KANSAS CITY, Mo. (AP) -- Hundreds of tiny tacos, ballerinas and other costumed dogs fell short of a world record Saturday morning in Kansas City, but organizers said they were encouraged by the turnout for the inaugural Cinco de Mayo Chihuahua parade.
Mark Valentine, the president of the group that organized the parade, said 500 dogs showed up in costume -- about 200 fewer than what was needed to break the Guinness Book world record. The event, organized by United Entertainment to benefit a local animal shelter, was open to any breed.
Valentine estimated that 80 percent of the costumed canines were Chihuahuas, more than the 50 percent he anticipated.
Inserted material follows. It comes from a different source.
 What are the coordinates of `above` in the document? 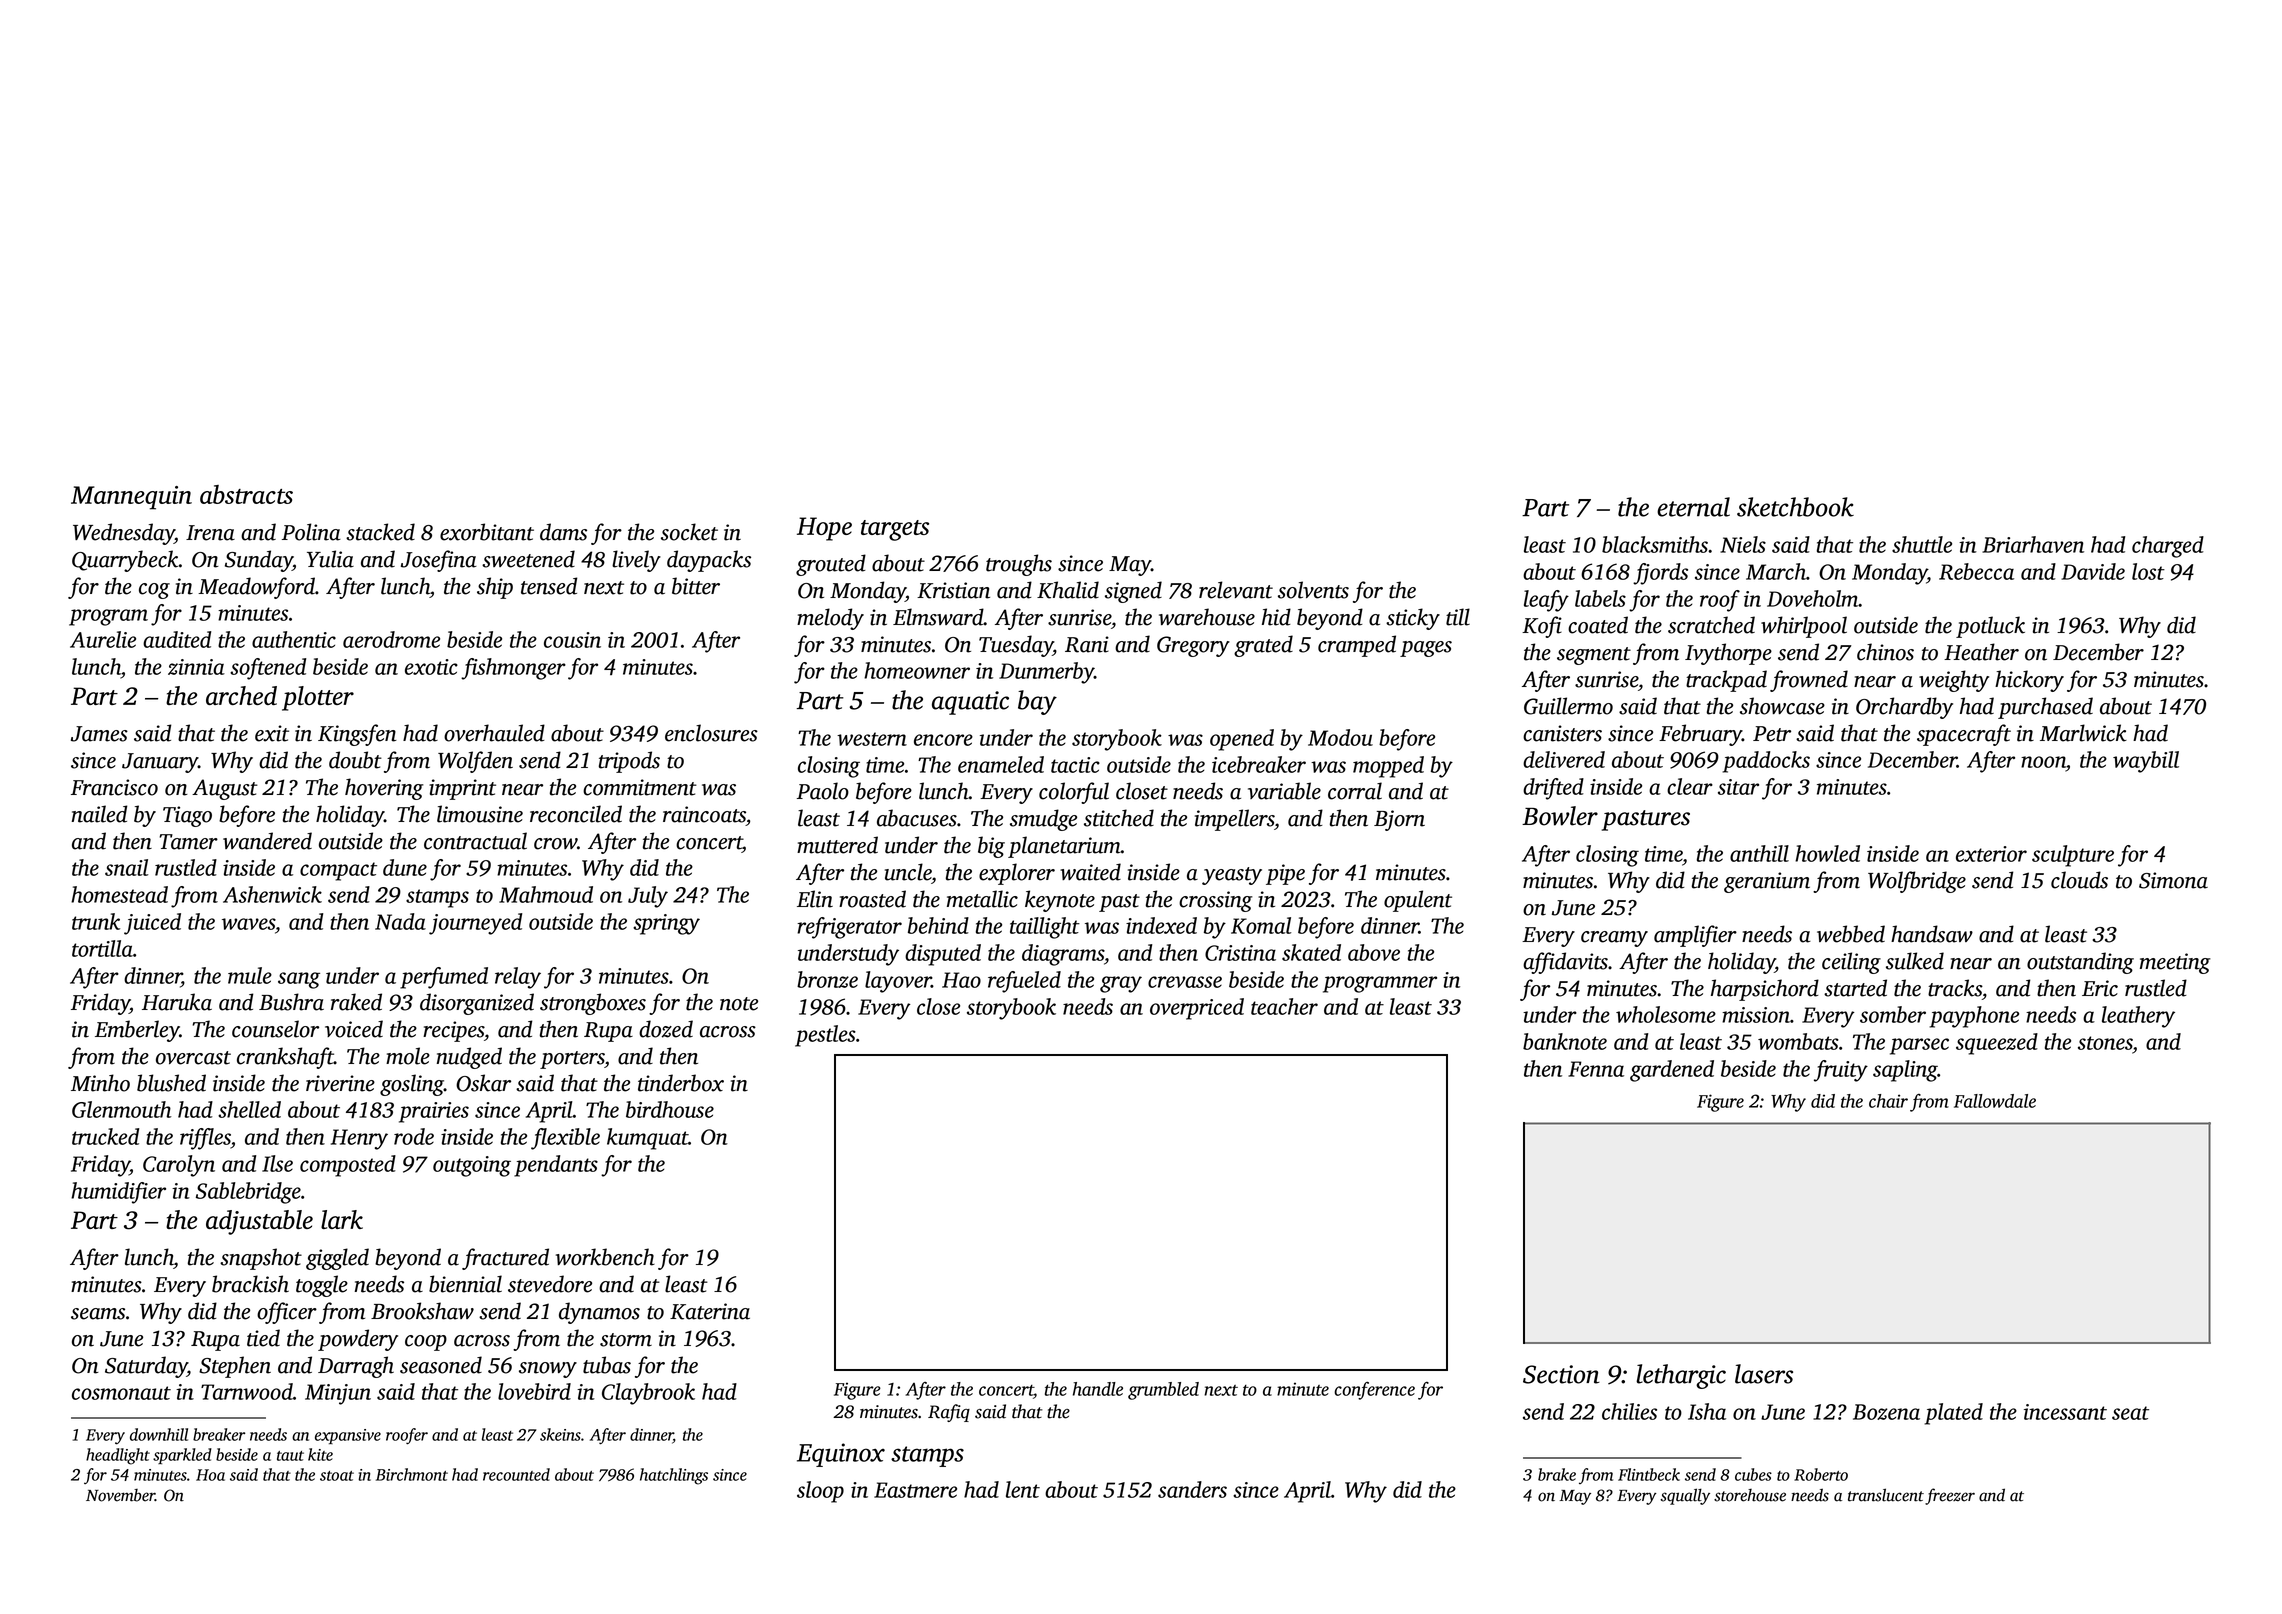 It's located at (1374, 952).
"We are going to keep doing this until we run out of dogs in Kansas City and have to start shipping them in," Valentine said. "For a first try, we did OK."
Valentine said he was told Chihuahuas were among the most common breeds in animal shelters. Saturday's event raised about $2,500 for The Pet Connection, a local no-kill shelter.
"Chihuahuas get killed in animal shelters almost as much as pitbulls," he said.
Anne Fisher, a food stylist from Stilwell, Kan., about a half-hour south of Kansas City, said her male Chihuahua, Willie, seemed relieved when she slipped off his ballerina outfit after the parade.
"We figured he was going to be the smallest Chihuahua here, but he's not," she said of the 3-pound dog. "We're having more fun than he is. It's hysterical."
Just after 11 a.m., everyone in the crowd with a Chihuahua raised their pets over their heads. The result was a sea of tiny heads adorned with sombreros, cowboy hats, bows and even a Green Bay Packers football helmet.
Afterward, participants lined up and participated in a slow-moving procession along a sidewalk, as dozens of people in lawn chains watched the colorful animals strut past.
Valentine thought it was a little extreme that Guinness required a veterinarian to be on hand to make sure every dog registered for the event was alive. No dead dogs showed, he said, but someone did bring a potbellied pig.
"Apparently, they've had trouble with people sneaking pigs in," Valentine said.